Other treatments that may help in the treatment of hip dysplasia are polysulfated glycosaminoglycans, which is injected into the muscles and help to cushion the cartilage – hyaluronic acid, which is injected into the joints and acts as a lubricant – and Superoxide dismutase, which can be injected into the joint or under the skin and helps to stabilize the cell membranes of inflamed joints.
Surgical treatment of hip dysplasia depends on the severity of each case and ranges from surgery on muscle tendons to complete hip replacement in severe cases.
As originally stated susceptibility to hip dysplasia in dogs is mainly genetic and is inherited from the parents. As such, effective control of the disease can be achieved by preferring unaffected dogs for breeding. Many breeds of dogs are benefiting from this policy; between 1981 and 1988 19 breeds of dog out of 24 studied showed a decrease in their incidence of hip dysplasia, compared to the period 1972 to 1980. Only 1.8% of Borzois suffered from the disease, compared to 48% of St. Bernards.
Evaluation of a hip dysplasia problem requires an X-ray of the joints – from the lower back to the knee. The dog needs to be sedated for this. Evaluation of an X-ray may be affected by the age of the dog, its level of exercise, being anesthetised or if a bitch is in season. A dog under a general anaesthetic may appear to have looser hips than it does when awake. A “season” may also give indications that the hips are looser than they really are. The hips may also be slightly loose if the dog has not been regularly exercised.
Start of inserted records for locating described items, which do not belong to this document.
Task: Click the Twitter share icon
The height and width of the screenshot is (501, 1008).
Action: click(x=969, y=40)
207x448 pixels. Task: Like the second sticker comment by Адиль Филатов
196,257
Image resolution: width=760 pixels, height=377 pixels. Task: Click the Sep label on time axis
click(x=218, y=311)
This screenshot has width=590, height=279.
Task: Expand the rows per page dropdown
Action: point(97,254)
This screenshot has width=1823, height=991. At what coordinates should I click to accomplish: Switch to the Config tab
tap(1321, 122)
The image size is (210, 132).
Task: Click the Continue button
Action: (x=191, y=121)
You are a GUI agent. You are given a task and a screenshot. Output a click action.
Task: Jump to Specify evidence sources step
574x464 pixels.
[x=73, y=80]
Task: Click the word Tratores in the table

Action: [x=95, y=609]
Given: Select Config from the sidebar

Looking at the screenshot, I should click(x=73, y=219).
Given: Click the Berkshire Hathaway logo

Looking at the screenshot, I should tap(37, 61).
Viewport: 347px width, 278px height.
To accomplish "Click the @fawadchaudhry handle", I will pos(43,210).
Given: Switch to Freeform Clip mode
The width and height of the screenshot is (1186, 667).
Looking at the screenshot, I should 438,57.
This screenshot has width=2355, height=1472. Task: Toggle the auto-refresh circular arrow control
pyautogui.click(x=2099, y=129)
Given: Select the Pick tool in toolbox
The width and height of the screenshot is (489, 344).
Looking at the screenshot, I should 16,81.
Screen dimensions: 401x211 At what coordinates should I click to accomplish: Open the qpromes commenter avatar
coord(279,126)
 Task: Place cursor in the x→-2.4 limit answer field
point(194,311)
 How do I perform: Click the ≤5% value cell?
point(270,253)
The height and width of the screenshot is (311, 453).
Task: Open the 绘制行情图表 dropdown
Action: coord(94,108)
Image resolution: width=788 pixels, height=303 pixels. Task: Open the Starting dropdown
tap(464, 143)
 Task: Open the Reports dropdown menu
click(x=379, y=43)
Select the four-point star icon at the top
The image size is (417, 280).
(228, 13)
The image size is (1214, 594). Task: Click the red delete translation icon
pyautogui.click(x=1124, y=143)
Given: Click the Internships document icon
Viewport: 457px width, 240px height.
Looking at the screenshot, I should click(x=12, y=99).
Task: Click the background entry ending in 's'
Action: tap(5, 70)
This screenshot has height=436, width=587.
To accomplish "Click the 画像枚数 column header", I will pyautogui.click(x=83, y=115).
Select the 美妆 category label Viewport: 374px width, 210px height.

Early evaluation of a young dog’s hips is very useful in determining the dog’s vulnerability to hip dysplasia. Studies have shown that the results of tests done on dogs under 2 years old were rarely contradicted when the tests were repeated when the dogs were older.
The most effective way of reducing the number of dogs who suffer from hip dysplasia is for breeders to take responsibility for getting all potential sires & dams checked before breeding from them. If only dogs who are clear of this disease are bred, the incidence of hip dysplasia can be effectively decreased.